Бесшумно поднявшись по лестнице, я заглянула к Огги. Он спал. Я улыбнулась и прошла в смежную комнату, где стояла моя кровать, еще подивившись, что дверь почему-то открыта.
На моей постели, поверх одеяла, спал Август. Спал прямо в одежде — в килте, пиджаке, хорошо хоть ботинки снял. Я поморгала, прикрыла дверь, чтоб не разбудить ребенка, и осторожно потрясла Августа за плечо. Он и не думал просыпаться. Я потрясла сильней — он перевернулся на бок и подсунул ладонь под щеку. Я постояла над ним, подумала. Прогнать его нереально, значит, надо раздеть, иначе толком не выспится и будет с утра злой. А он в килте. Килт Август носит по правилам, на голое тело. Обнаружив себя утром нагишом, он застесняется, комплексоид несчастный, и опять-таки будет злой. И что делать? Ладно, хоть сверху все сниму.
Промучившись минут десять с сонной тушей весом больше центнера, я сумела раздеть Августа хотя бы относительно. Он снова перевернулся, килт смялся и задрался, показался краешек угольно-черных трусов.
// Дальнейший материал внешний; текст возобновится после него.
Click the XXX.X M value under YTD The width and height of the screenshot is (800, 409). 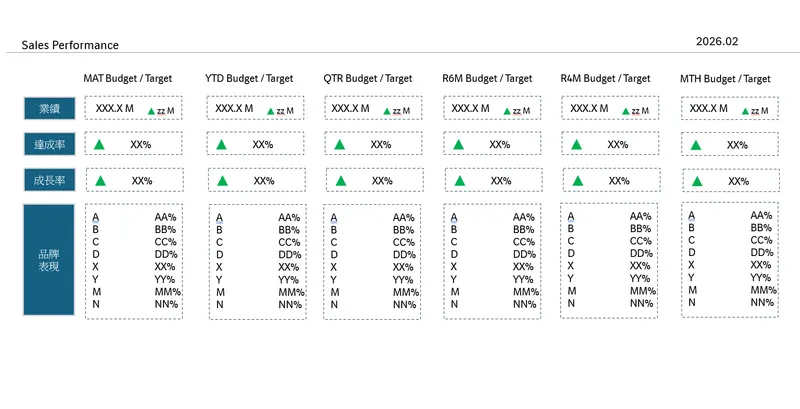pos(234,108)
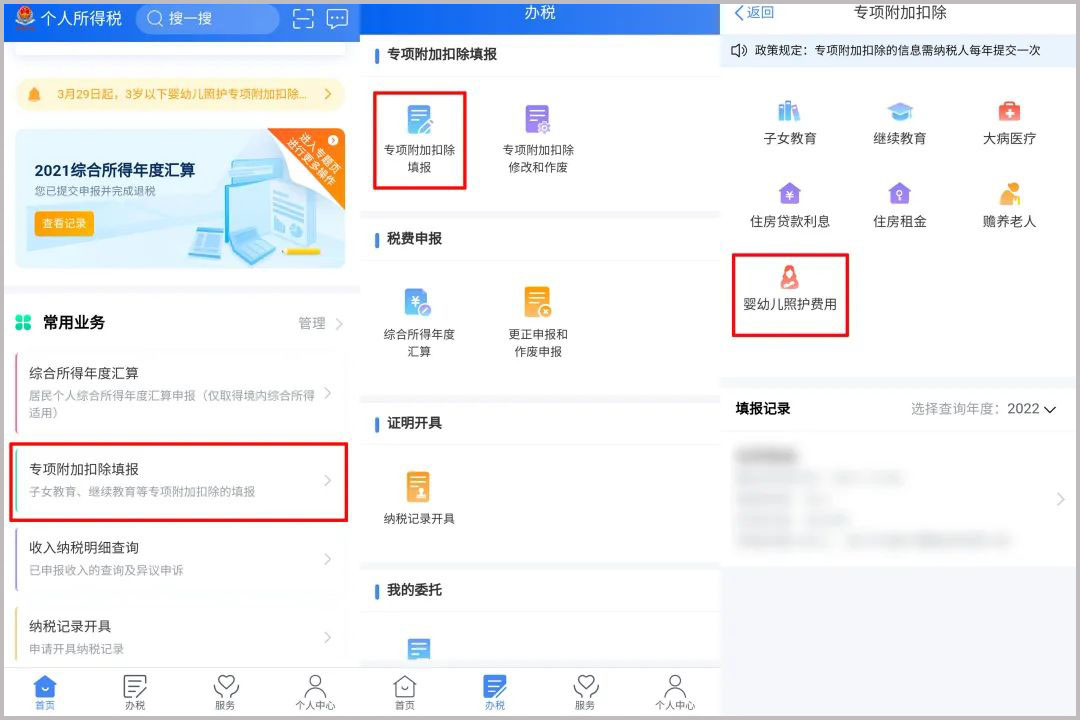1080x720 pixels.
Task: Expand the 专项附加扣除填报 entry in 常用业务
Action: (x=178, y=480)
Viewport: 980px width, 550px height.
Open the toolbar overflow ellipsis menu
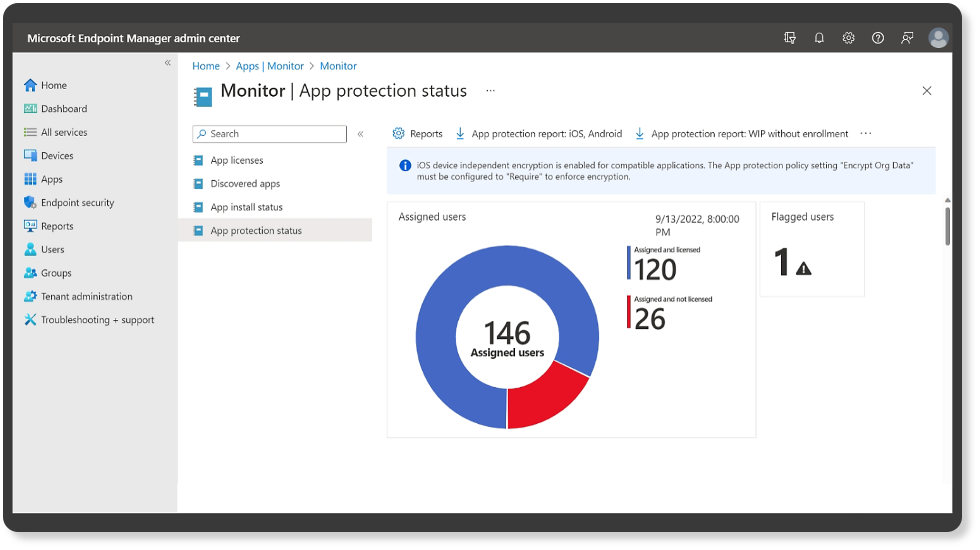(x=866, y=134)
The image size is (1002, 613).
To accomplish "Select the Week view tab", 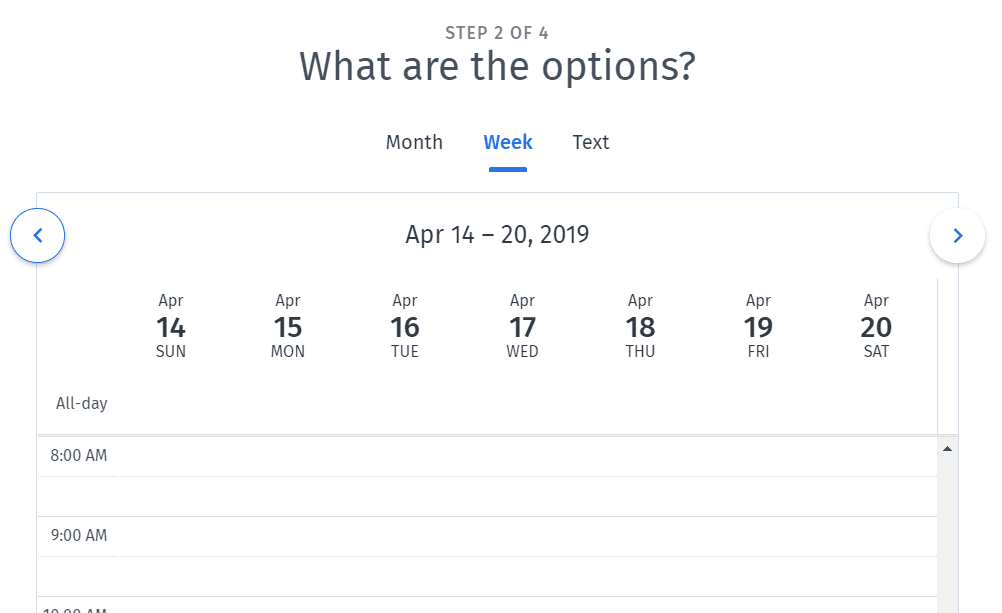I will pos(508,142).
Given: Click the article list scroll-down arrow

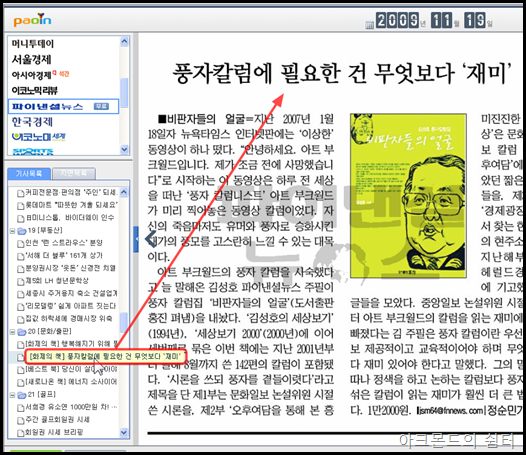Looking at the screenshot, I should coord(123,432).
Ха, мысленно сказала я, зачем это он трусы надел? Но стащила с него килт и засунула тело под одеяло. Потом сходила к Санте за вторым одеялом и лишней подушкой.
— Август давно пришел?
— Да часа полтора назад. Сказал, надо с тобой поговорить. На ногах едва держался. Я ему только сказала, чтоб не шумел и к ребенку не ходил, он и затих. Уснул, да?
— Спит как убитый. Вот что: сходи в его спальню, принеси какую-нибудь одежду, чтоб утром надеть…
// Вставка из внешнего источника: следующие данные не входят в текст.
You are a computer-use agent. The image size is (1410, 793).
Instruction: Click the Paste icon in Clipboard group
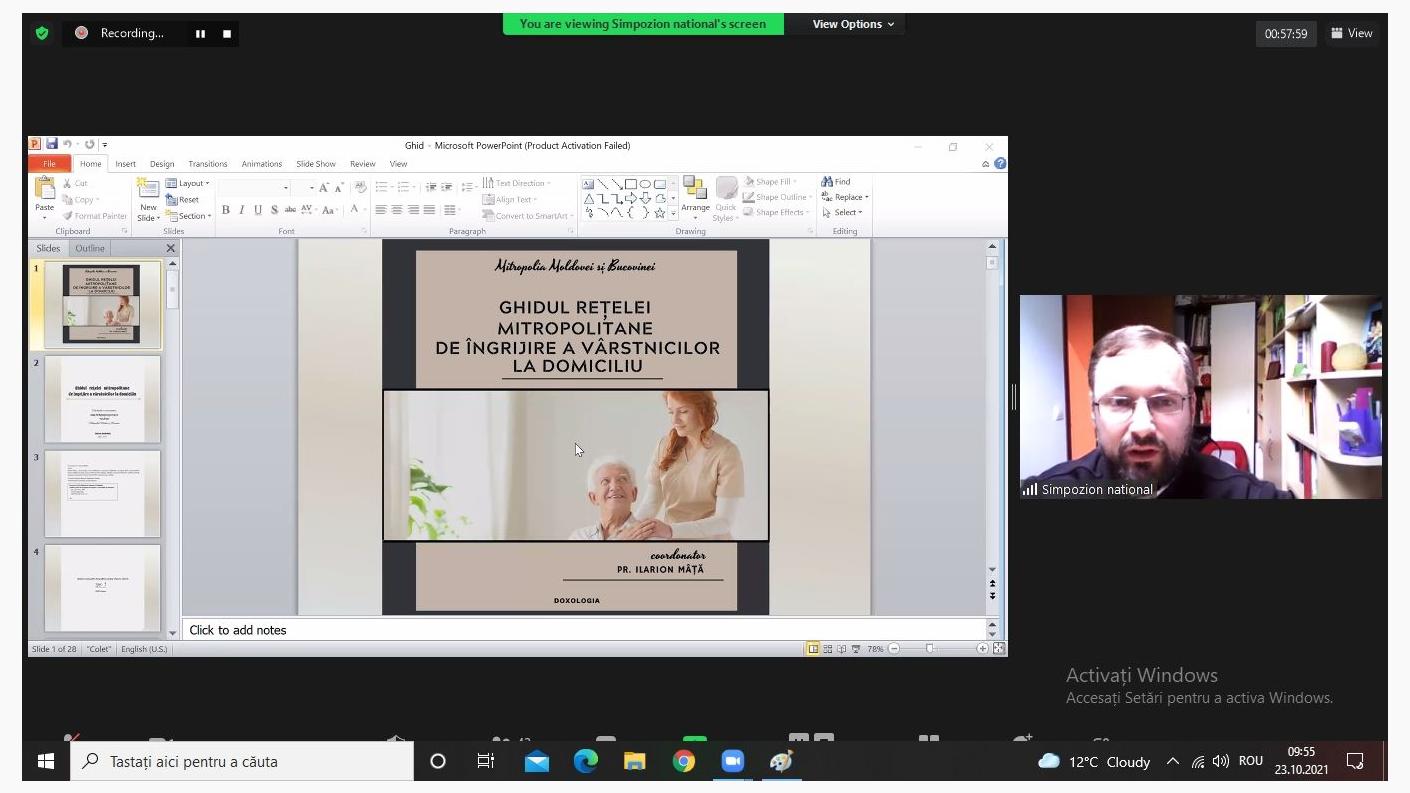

Ночью захныкал Огги. Я проснулась, но не шевельнулась: он иногда этим и ограничивался, если не поступало никаких внешних раздражителей. Проснулся и Август, сел в кровати.
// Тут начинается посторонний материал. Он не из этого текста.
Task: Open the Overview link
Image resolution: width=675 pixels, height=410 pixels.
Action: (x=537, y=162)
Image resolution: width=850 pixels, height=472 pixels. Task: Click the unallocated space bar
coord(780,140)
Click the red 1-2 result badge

— Ты вчера сюда спать пришел, — шепнула я.
— Спасибо, я помню, — ответил Август и нащупал халат.
— Не ходи никуда, разбудишь Огги.
— Не разбужу, не бойся.
Я снова закрыла глаза. Сквозь сон мне показалось, что Огги снова издал недовольный звук — но только один.
Проснулась я только перед рассветом. Августа не было, но его одежда, вся, кроме халата, лежала на стуле. Я встала и на цыпочках выглянула в детскую.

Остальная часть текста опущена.